- WORK REQUIRED -
Locate every line in the data listing below that contains the word "Click" and copy each of those lines in full.

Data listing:
******************************
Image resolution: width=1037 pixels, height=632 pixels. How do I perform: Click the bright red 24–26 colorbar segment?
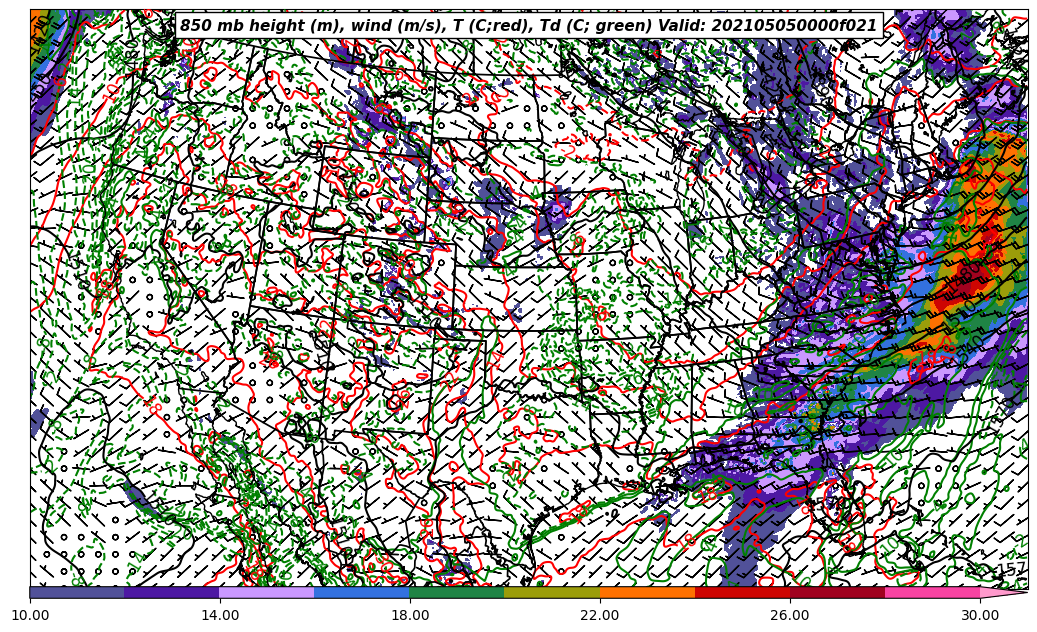[x=742, y=592]
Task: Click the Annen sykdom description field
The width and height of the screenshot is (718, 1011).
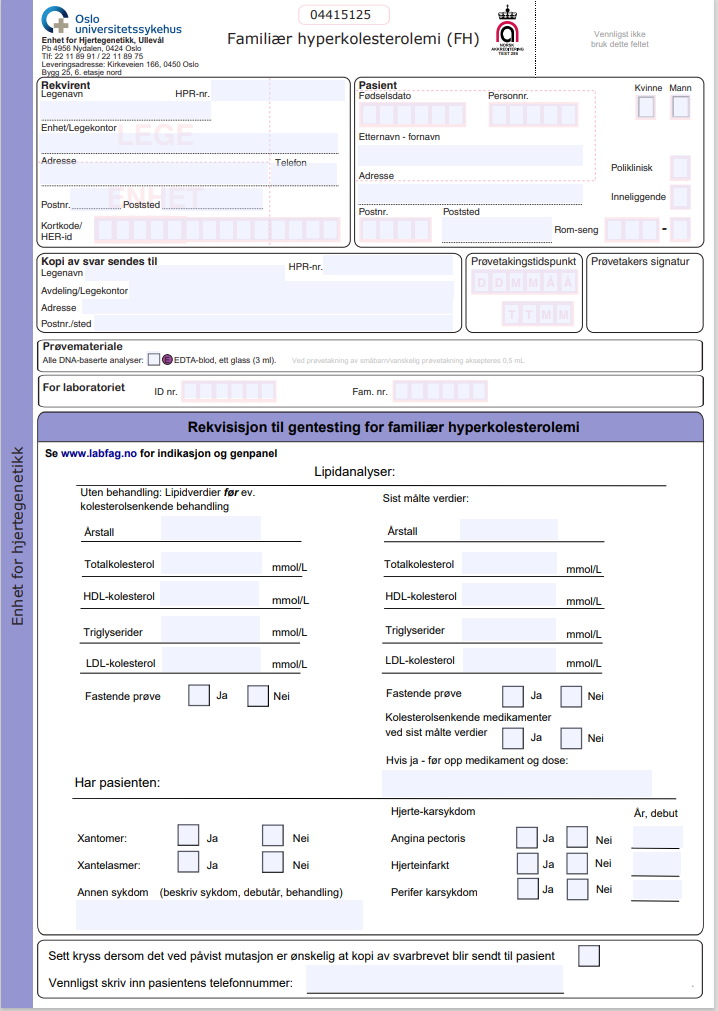Action: (x=220, y=914)
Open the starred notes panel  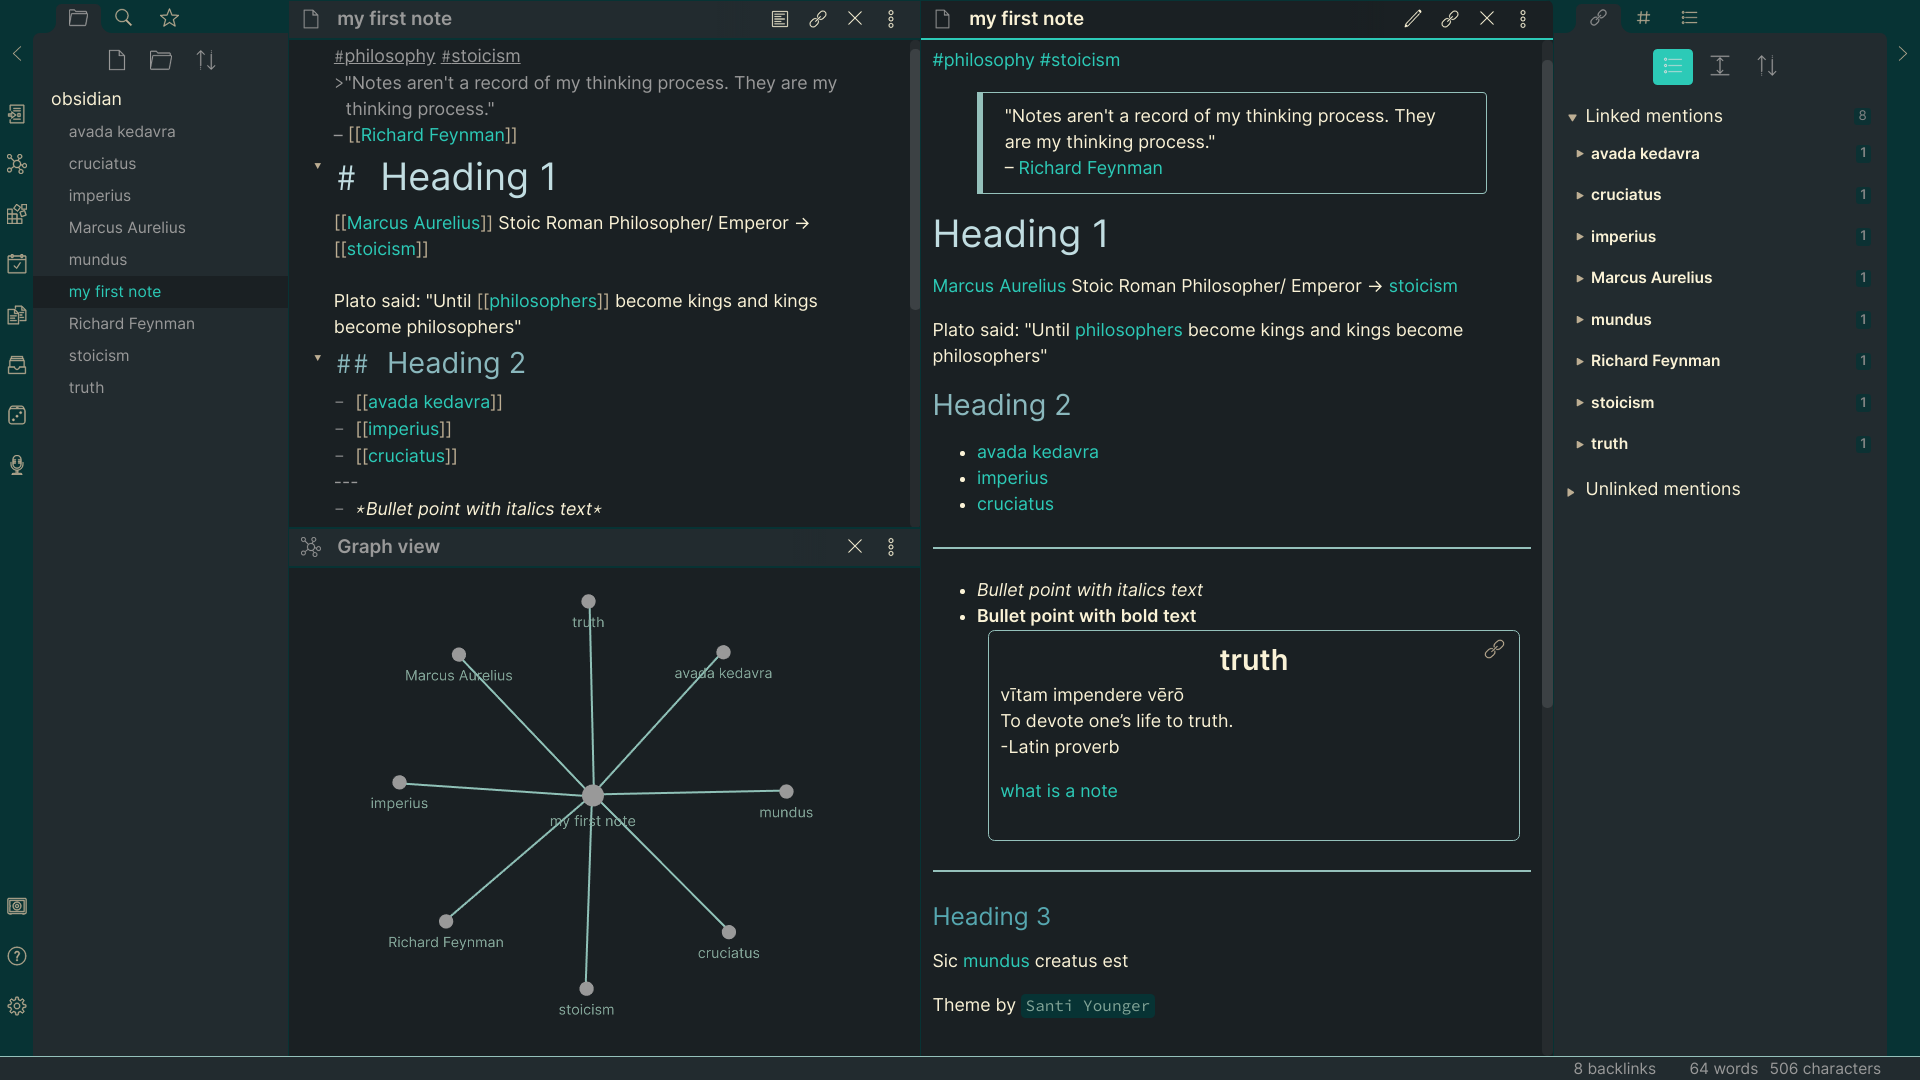tap(169, 18)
******************************
- THE REPLY -
Image resolution: width=1037 pixels, height=632 pixels. How do I perform: Click the bright red 24–26 colorbar segment?
Task: Click the Annen sykdom description field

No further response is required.